Les organismes de défense du droit au logement prennent la parole

Depuis la fin du mois de mars, différentes organisations de défense des droits ont proposé des mesures concrètes pour venir en aide aux ménages locataires qui ne seront pas en mesure de payer les prochains mois de loyer. Elles n'ont pas accepté la réponse du premier ministre Legault qui demandait aux propriétaires d'être « compréhensifs » envers les locataires dans l'incapacité de payer leur loyer au 1er avril. « On ne peut laisser cet arrangement entre les mains des individus car il existe sur le marché immobilier de nombreuses compagnies à numéros qui seront peu enclines à attendre pour le paiement du loyer », ont-elles indiqué. Elles demandent au gouvernement d'agir.

Le Front d'action populaire en réaménagement urbain (FRAPRU), actif depuis plus de 40 ans pour la défense du droit au logement, a publié les demandes suivantes pour que le gouvernement du Québec prenne action :

-interdise toute tentative d'éviction imputable au non-paiement du loyer d'avril 2020 (ainsi que pour chaque mois supplémentaire qui sera déclaré comme urgence sanitaire) ;

-plus largement, qu'il suspende toutes les audiences à la Régie du logement et les exécutions de jugement menant à l'éviction de locataires, jusqu'à ce que les mesures de confinement soient levées et que les locataires aient rétabli leur capacité de payer leur loyer ;

-allonge d'un mois la période dont disposent les locataires pour répondre à l'avis de renouvellement du bail ;

-envisage que tous les baux en vigueur soient prolongés pour une période correspondant minimalement à la durée de l'urgence sanitaire ;

-mette en place un programme de suppléments au loyer d'urgence pour les ménages locataires à faibles revenus.

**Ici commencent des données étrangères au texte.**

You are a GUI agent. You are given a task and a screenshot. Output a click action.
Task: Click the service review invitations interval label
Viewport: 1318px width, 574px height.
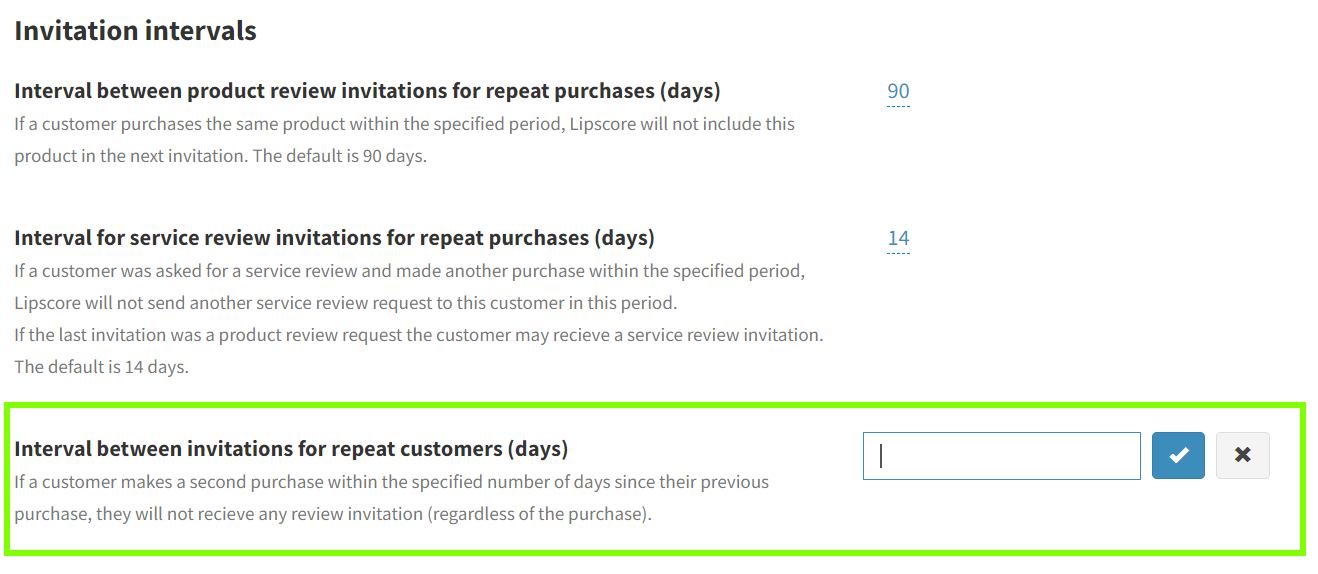point(334,238)
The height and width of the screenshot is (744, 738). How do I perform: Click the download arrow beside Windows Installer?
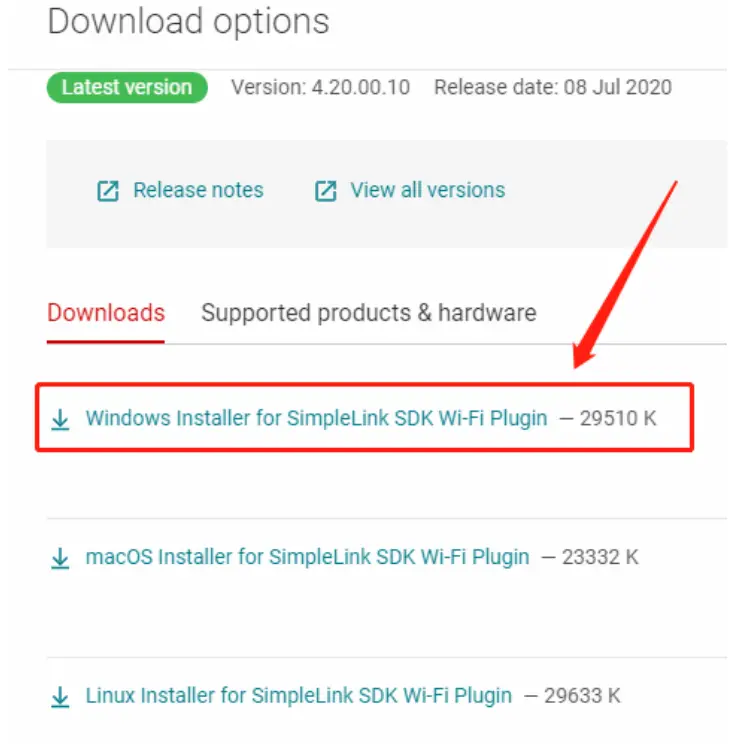[x=60, y=420]
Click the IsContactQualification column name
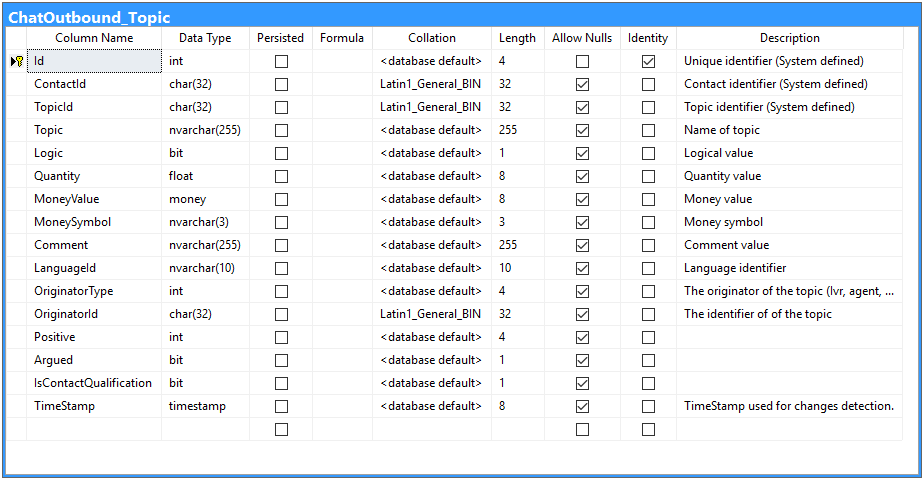 pos(94,382)
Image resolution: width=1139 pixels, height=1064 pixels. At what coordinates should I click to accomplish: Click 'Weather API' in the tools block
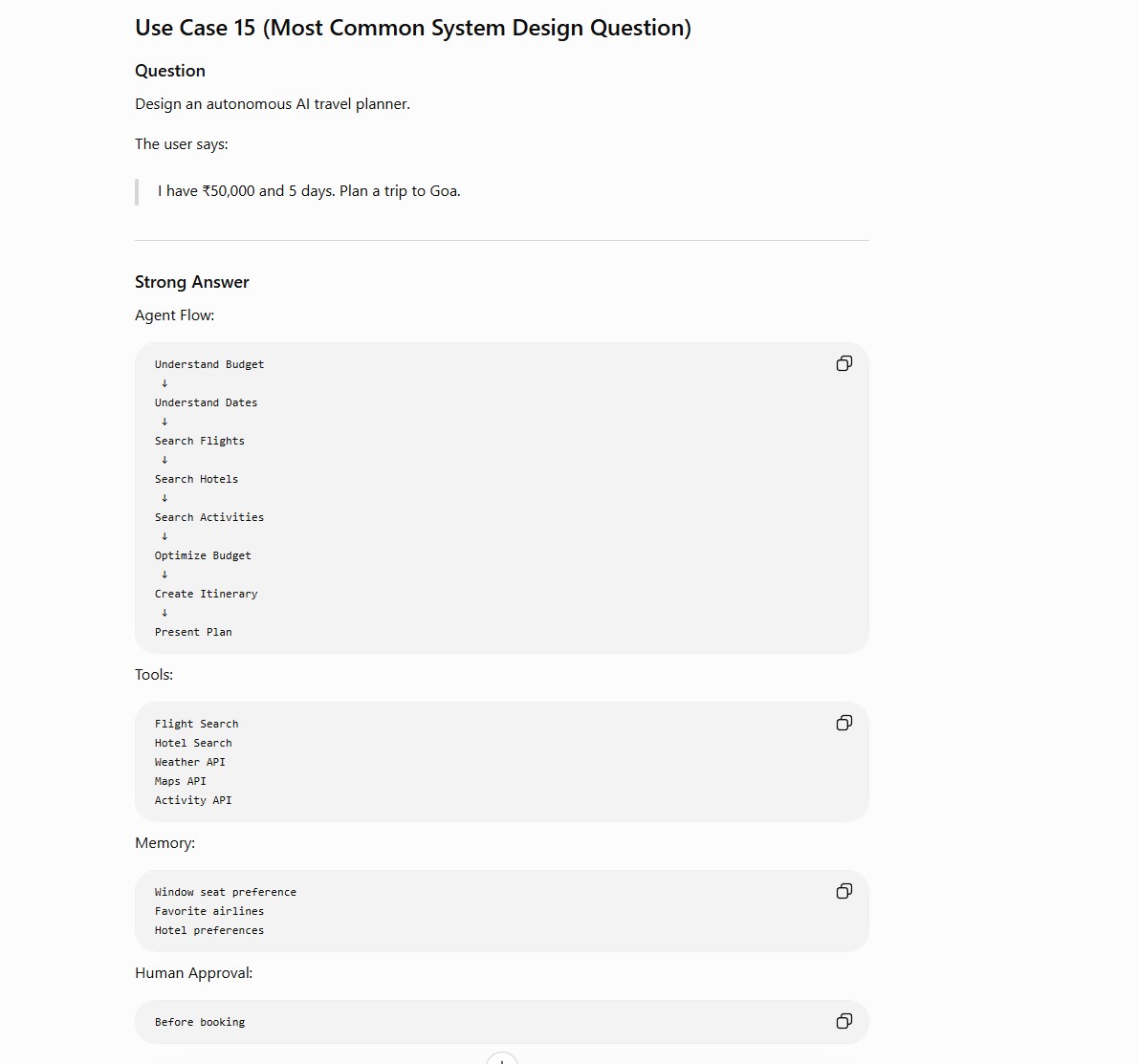pos(189,762)
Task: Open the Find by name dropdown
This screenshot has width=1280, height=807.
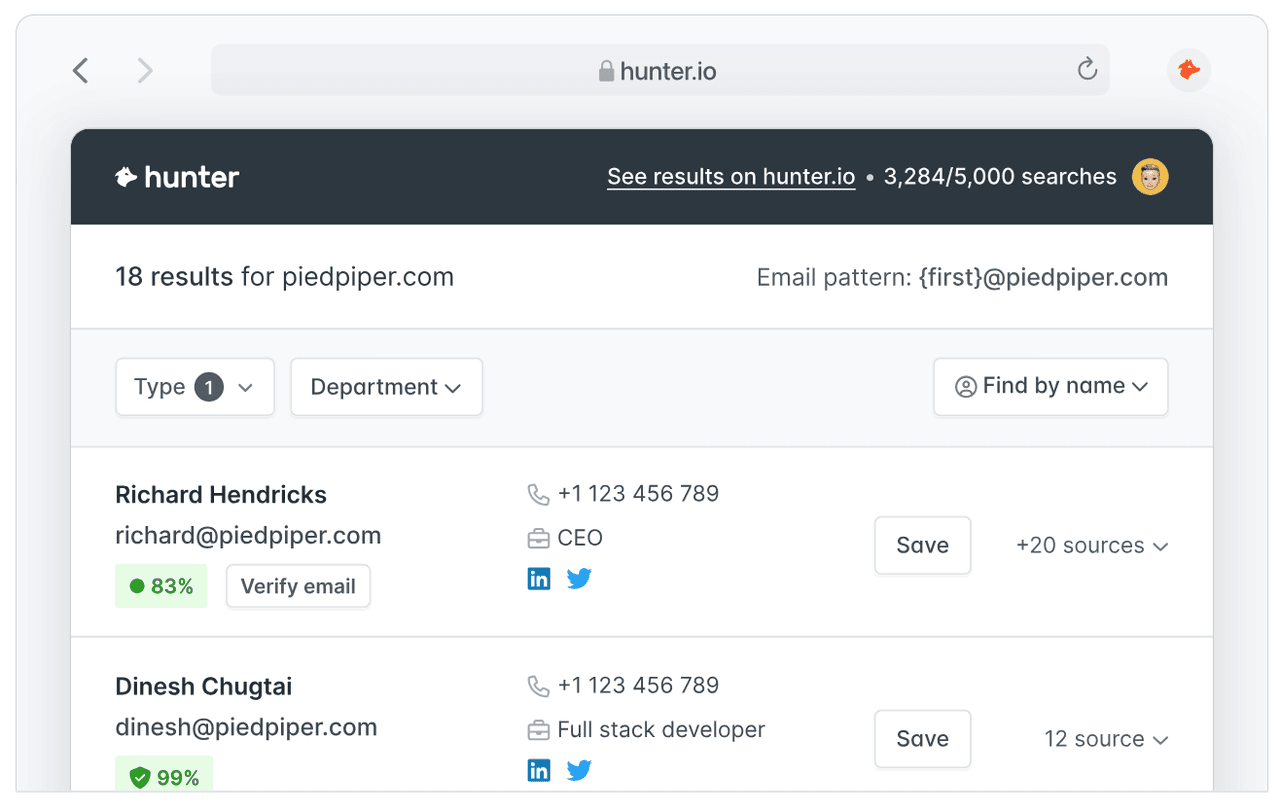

En ce qui a trait au gouvernement fédéral, le FRAPRU rappelle que « De son côté, le gouvernement Trudeau doit :

-mettre en place un fonds de dépannage spécial pour soutenir les locataires dans l'incapacité de payer l'entièreté ou une partie de leur loyer ;

-rendre disponibles les sommes nécessaires à la réparation des logements sociaux existants financés par le passé par votre gouvernement et qui sont actuellement barricadés en raison de leur mauvais état. »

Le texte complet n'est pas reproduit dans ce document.